Realidad
que supera la ficción
Sandro Bossio
Suárez
Nuestra tierra fértil, nuestra
exuberante floresta, nuestras costumbres atávicas exaltaron desde el principio
la imaginación –y a veces hasta los espejismos– de los viajeros. Así,
extasiados y febricitantes, nos contaron cientos de historias.
Por ejemplo, que los antiguos hombres
peruanos masticaban coca con elementos alcalinos para adormecer lengua, labios
y garganta, fenómeno que en quechua se llama “kunka sukunka” (es decir “faringe
adormecida”). Quien nos lo cuenta en una anécdota sabrosa es el jesuita español
Bernabé Cobo. Dice que fue beneficiario del “kunka sukunka” cuando tuvo que
combatir un terrible dolor de muelas.
Polo de Ondegardo, un cronista hispano
que se casó con una descendiente de Manco Inca con el solo propósito de obtener
los secretos de la “panaca incaica”, es decir, de las familias reales,
describió cómo los médicos aborígenes cortaban la carne de los heridos en
sorprendentes cirugías y, después de ella, cerraban las heridas engrapándolas
con cabezas de escarabajos.
Garcilaso de la Vega, el Inca, narra
que los indios “guancas” comían sabrosísimamente y bebían también
sabrosísimamente la carne y la sangre de los perros andinos, y que además
confeccionaban idolillos con los colmillos y tambores con la piel, porque
creían que de esa manera iban a adquirir la fidelidad y ferocidad de esos
nobles animales. Por esa costumbre, dice el cronista, los “guancas” fueron
llamados “guancas comeperros”.
Pedro Cieza de León, en su largo
recorrido por los andurriales del sur meridional del Perú, se encontró con unas
mujeres solas, viejas, que se protegían en cuevas y grutas, a quienes llamó
“pampa-huarmis” o “mujeres de la pampa”. En sus crónicas cuenta la terrible
historia: eran mujeres públicas, prostitutas, que, por norma, no podían vivir
en la sociedad incaica por exceso de edad.
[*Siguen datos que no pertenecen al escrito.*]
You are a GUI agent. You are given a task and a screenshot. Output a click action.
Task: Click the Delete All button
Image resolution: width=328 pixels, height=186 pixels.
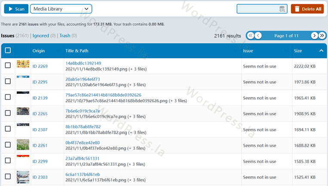coord(307,9)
Estaban proscritas, prohibidas de
volver a la civilidad, condenadas a morir entre los filudos incisivos del hambre
y el frío. Pero muchas de ellas no morían pese a que la gente no las socorría
y, verdaderas amazonas de ande, combatían a la fatalidad. Así las encontró
Cieza de León y así las presentó al mundo.
Guaman Poma de Ayala, el primer
cronista gráfico que tiene el mundo, recorrió gran parte del territorio
virreinal del Perú anotando lo que veía, escuchaba, olía, y logró para la
humanidad dos libros maravillosos que –no se sabe cómo– sacó de la Colonia sin
que nadie se enterara, aun cuando las aduanas
terrestres y flotantes estaban instruidas para perseguirlos, pero, sobre
todo, para destruirlos.
Cuenta en uno de los pasajes más
intensos de sus memorias, que vio cómo los indios de Huánuco curaban sus males
comiendo un sanco pestilente logrado sobre la base de tubérculos podridos en
grandes pozas de fango y pecina. Quinientos años después, este producto se ha
puesto de moda, se ha convertido en todo un boom exportable de la medicina
tradicional: se llama “tocosh” y el Perú lo sigue produciendo a la usanza
incaica en las zonas templadas del centro del país.
El propio Gabriel García Márquez
relata que Antonio Pigafetta, el navegante florentino amigo de correrías de
Magallanes, contó que había visto cerdos con el ombligo en el lomo, y unos
pájaros sin patas cuyas hembras empollaban en las espaldas del macho, y otros
como alcatraces sin lengua cuyos picos parecían una cuchara. También “un
engendro animal con cabeza y orejas de mula, cuerpo de camello, patas de ciervo
y relincho de caballo”.
El gran colombiano también nos cuenta
–y es cierto– que uno de los tantos misterios nunca descifrados “es el de las
once mil mulas cargadas con cien libras de oro cada una, que un día salieron
del Cusco para pagar el rescate de Atahualpa y nunca llegaron a su destino”.